Unfortunately, Conrad didn’t have the same confidence in Nicky. After the service, Nicky’s ambition seemed to involve little more than enjoying his freedom and having a good time. Conrad also felt that Nicky was too idealistic. “Nicky was the kind of guy who just believed that everything was going to be okay,” said Everett Long. “He wanted the best for everybody, even if he was in competition with Barron. He considered it a friendly competition. I’m not sure Barron felt exactly that way. I think Barron was a little tougher than that. Anyway, Conrad felt that Nicky was drifting. Eventually, he felt he had to step in and help steer Nicky in some sort of direction. He sent Nick down to Texas to work in the boiler room—the heating facilities—of his El Paso hotel for a short time. Then he coaxed him into studying hotel management in Switzerland at Ecole Hôtelière in Lausanne. Nicky didn’t want to go, though, and fought it tooth and nail. His reasoning was that Conrad hadn’t forced anything on Barron, why was he forcing this on him? Of course, the reason was because Barron seemed to have some sort of direction, whereas Nicky didn’t.”

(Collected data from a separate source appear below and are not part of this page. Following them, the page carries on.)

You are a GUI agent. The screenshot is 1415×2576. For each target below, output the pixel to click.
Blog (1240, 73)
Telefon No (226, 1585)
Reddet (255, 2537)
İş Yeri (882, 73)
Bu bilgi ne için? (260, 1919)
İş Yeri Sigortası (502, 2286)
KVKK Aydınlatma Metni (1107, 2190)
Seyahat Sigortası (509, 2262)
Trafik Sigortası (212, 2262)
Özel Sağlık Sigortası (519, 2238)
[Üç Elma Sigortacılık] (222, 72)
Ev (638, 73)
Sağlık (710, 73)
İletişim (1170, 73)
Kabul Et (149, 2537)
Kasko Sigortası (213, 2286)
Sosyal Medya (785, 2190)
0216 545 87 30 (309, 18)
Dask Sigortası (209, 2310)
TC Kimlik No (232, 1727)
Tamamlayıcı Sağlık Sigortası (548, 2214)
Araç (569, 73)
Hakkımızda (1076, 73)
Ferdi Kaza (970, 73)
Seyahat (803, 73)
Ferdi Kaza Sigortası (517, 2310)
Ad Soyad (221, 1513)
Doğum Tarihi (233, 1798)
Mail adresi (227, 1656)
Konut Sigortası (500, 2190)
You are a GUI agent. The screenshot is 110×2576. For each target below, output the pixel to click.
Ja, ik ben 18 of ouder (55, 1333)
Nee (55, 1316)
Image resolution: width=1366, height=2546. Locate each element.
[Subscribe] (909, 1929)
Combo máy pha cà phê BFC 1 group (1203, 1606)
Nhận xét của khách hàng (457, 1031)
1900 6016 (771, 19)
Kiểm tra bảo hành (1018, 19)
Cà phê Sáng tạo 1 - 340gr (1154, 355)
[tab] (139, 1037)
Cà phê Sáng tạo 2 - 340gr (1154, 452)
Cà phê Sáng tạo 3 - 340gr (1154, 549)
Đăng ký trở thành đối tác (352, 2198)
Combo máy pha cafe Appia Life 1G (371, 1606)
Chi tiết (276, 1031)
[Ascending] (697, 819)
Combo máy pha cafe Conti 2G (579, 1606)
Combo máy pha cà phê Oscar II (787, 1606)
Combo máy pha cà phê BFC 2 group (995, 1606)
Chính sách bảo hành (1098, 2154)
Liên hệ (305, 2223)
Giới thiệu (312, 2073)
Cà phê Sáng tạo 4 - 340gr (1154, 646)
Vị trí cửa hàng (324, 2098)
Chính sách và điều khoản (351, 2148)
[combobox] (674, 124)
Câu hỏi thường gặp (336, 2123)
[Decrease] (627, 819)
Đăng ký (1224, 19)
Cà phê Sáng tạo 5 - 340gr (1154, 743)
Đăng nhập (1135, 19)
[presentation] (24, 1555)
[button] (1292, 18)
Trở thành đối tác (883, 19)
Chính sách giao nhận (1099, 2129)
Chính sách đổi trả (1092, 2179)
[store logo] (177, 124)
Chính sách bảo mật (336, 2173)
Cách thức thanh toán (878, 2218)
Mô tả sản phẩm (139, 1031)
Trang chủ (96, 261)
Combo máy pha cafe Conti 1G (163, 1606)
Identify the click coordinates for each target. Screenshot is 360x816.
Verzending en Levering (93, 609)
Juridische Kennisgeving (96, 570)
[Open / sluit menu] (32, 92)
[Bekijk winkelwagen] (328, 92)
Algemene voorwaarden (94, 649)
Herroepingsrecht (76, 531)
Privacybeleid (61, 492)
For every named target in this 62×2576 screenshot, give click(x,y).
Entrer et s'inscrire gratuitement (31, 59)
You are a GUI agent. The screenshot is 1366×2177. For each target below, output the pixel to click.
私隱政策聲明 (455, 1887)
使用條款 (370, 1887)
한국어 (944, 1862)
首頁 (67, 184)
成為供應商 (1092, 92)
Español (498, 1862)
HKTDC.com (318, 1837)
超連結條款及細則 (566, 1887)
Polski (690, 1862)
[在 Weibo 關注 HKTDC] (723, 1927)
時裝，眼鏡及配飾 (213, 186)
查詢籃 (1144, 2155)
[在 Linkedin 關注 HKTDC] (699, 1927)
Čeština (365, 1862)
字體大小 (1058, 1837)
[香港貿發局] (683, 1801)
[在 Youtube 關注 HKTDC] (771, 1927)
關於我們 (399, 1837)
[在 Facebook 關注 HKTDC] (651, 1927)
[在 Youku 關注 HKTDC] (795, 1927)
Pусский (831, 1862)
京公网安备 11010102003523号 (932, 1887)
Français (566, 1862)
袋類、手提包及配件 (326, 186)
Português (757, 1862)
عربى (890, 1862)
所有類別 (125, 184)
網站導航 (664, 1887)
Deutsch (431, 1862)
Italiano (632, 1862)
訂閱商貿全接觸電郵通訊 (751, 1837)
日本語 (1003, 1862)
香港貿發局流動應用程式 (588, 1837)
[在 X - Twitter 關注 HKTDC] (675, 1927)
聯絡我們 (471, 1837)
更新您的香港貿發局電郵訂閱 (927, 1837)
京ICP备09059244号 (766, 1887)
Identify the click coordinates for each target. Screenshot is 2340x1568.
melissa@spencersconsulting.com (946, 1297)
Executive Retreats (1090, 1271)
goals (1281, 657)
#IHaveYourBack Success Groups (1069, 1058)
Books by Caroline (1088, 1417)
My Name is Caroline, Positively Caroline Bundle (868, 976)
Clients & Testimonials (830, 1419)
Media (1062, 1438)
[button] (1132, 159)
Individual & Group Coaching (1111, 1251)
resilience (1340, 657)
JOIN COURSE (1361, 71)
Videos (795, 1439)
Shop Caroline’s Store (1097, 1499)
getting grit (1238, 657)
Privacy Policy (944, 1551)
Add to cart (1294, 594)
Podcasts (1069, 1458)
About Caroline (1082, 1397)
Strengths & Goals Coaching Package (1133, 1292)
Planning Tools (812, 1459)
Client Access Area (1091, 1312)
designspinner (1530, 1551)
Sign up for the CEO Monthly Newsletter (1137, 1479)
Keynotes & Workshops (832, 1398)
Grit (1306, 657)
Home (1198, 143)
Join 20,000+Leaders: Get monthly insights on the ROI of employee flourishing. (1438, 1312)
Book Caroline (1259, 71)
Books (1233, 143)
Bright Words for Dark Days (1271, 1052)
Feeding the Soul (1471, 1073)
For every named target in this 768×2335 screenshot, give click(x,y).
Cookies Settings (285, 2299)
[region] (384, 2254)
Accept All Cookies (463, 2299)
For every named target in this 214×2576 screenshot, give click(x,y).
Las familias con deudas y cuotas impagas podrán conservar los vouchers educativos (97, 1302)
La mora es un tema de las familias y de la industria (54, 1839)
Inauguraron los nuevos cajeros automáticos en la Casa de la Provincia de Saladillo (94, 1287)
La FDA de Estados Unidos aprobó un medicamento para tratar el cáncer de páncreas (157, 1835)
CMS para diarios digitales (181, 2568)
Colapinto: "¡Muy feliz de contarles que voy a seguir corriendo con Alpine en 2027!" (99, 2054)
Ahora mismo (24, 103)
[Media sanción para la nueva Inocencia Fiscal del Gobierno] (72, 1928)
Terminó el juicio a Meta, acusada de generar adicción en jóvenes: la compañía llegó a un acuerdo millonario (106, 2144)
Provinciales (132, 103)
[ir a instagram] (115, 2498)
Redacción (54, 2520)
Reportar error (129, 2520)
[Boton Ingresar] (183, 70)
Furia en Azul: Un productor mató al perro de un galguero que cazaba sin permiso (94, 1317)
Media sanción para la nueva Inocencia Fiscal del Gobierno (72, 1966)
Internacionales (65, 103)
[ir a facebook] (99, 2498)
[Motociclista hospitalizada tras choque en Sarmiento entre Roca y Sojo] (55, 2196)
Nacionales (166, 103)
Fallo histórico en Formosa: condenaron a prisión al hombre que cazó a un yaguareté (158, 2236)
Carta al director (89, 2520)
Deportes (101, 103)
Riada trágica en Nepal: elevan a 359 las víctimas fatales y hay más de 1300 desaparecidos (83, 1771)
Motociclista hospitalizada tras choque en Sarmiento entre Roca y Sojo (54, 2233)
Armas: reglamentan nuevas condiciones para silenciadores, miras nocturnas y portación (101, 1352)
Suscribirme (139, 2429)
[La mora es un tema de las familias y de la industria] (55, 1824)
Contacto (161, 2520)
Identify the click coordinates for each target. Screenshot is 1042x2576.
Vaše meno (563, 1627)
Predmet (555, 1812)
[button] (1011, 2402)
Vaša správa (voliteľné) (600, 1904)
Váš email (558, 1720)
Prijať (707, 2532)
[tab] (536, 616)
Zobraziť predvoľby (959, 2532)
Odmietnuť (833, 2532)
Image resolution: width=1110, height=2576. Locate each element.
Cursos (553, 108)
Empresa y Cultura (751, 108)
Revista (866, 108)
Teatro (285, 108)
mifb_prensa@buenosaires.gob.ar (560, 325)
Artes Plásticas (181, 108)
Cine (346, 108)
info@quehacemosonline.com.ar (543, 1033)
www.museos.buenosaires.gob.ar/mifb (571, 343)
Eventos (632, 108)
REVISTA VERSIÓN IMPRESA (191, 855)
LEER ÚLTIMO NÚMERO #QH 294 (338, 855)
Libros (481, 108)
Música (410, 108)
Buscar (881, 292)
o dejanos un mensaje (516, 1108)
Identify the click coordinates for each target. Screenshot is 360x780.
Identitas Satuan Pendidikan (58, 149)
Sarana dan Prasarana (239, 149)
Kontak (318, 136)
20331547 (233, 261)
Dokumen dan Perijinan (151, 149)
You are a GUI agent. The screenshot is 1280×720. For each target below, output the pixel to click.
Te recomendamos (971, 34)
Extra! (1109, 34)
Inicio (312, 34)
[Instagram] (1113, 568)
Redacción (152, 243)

After about six months of schooling, Nicky returned to Los Angeles, still no closer to having any sort of direction or goal. Conrad then offered him a job as a manager of the Bel-Air Hotel, in which Conrad had a major interest. Again, this was not Nicky’s dream and he resented another attempt to push him into the hotel business. However, he figured that since Barron wanted nothing to do with it, it would give him a leg up in his competition with his younger brother for Conrad’s approval. So Nicky took the job at the Bel-Air Hotel with reluctance, but soon realized he was actually good at it. He had a way with people, he had a great deal of charisma and personality, and he was funny and bright. “People gravitated to him and he was efficient in his job of managing that hotel,” said Everett Long. “He had a lot of responsibilities and, for a minute there, I think he even had Conrad’s approval.”